If we build it, they will (not) come

26 Jan

As a marketeer who relatively recently made the transition into the world of enterprise learning, I spend quite a lot of my time being surprised.

Surprised at how good some of the solutions being delivered are (portals, apps, video, storytelling, point-of-need learning); surprised at how unhelpful some tried-and-tested (and found to be ineffective) solutions are – and how they’re still being pushed onto learners; and surprised at how many people are creating amazing things, but aren’t sharing these with anyone.

I’ve spent the last 8 years of my career as a signpost.
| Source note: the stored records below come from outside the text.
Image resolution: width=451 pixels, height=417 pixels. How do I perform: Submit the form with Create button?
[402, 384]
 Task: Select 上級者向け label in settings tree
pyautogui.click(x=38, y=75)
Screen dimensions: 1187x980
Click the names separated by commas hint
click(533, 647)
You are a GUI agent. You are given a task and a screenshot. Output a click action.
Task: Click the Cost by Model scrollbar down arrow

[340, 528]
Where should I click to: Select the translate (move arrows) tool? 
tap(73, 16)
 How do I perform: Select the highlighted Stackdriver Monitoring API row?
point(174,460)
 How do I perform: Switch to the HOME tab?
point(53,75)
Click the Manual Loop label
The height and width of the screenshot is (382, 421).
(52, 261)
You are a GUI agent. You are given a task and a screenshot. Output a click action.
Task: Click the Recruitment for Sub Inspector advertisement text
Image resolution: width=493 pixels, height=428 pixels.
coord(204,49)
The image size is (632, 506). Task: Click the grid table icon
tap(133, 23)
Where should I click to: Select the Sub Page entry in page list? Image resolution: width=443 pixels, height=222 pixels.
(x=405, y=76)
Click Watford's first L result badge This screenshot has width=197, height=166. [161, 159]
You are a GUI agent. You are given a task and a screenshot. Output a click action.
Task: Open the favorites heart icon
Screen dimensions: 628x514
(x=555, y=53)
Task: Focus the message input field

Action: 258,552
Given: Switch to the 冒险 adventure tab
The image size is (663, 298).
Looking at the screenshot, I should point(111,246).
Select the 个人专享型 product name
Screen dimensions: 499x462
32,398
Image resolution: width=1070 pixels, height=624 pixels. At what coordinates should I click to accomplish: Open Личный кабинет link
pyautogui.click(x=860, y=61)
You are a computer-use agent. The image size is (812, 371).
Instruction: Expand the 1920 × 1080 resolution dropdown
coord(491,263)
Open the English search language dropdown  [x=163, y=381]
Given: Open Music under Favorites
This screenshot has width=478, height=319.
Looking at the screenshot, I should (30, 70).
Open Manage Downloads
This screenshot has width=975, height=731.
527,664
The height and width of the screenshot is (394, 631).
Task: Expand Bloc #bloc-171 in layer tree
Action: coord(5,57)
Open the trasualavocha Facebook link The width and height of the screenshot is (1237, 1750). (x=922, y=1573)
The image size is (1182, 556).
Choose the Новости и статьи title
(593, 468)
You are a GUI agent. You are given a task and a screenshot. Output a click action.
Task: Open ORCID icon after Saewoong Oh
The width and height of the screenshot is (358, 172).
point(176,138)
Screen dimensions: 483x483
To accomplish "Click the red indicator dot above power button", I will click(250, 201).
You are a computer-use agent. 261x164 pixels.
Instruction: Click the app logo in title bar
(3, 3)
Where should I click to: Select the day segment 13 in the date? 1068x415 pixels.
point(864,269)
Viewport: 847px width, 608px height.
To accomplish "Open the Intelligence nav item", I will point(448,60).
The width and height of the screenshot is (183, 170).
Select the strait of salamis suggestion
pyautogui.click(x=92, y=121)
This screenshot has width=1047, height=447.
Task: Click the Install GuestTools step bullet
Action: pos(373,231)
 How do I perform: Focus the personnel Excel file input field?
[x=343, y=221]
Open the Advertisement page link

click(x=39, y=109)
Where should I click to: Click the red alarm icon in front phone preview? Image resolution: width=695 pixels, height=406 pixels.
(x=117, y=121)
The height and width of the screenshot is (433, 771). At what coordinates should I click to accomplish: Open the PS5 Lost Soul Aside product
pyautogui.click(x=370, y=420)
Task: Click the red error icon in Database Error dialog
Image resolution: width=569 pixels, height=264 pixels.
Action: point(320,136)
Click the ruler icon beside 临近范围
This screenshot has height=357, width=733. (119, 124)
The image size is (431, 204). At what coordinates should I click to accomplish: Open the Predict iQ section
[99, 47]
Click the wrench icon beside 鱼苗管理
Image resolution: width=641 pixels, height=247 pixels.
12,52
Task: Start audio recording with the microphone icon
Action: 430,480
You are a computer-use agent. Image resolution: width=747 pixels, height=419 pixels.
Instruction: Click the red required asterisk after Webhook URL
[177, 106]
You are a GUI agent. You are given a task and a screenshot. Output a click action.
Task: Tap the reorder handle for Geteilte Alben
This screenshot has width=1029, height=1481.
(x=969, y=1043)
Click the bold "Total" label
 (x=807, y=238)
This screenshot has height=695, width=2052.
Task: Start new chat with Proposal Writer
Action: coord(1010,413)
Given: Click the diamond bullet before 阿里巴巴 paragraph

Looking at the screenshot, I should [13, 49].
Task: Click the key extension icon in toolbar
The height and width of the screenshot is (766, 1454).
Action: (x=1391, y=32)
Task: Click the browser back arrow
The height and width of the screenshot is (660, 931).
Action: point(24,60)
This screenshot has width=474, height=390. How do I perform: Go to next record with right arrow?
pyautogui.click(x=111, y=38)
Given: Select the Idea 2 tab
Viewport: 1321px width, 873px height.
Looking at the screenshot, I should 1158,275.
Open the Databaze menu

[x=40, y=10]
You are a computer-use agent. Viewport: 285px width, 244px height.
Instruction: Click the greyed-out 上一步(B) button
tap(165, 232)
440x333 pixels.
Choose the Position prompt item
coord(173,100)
Not literally; but everything I’ve done has been to the same ends – show someone that something exists, show them how compelling that something is and get them to spend time or money with it.

Thinking about this, I’m reminded of this excellent short film about signs and signposting – which also touches on my love for storytelling, but that’s a post for another day.

If you take only one thing from reading this post; I hope it’s this: you can build the best app/portal/site/tool/resource in the world, but if your audience doesn’t know about it, they won’t use it. You have to market it.

So, some handy content marketing tips that can help you get people to the things you’re making.

Email newsletters
Many people will say email is dead, but until Outlook and Lotus Notes are banished from our workplaces forever, it still remains the number one channel of communication (and bane of many people’s lives) for most office-based people. So make your email helpful, useful – heck, maybe even entertaining! Cut through the clutter and get noticed.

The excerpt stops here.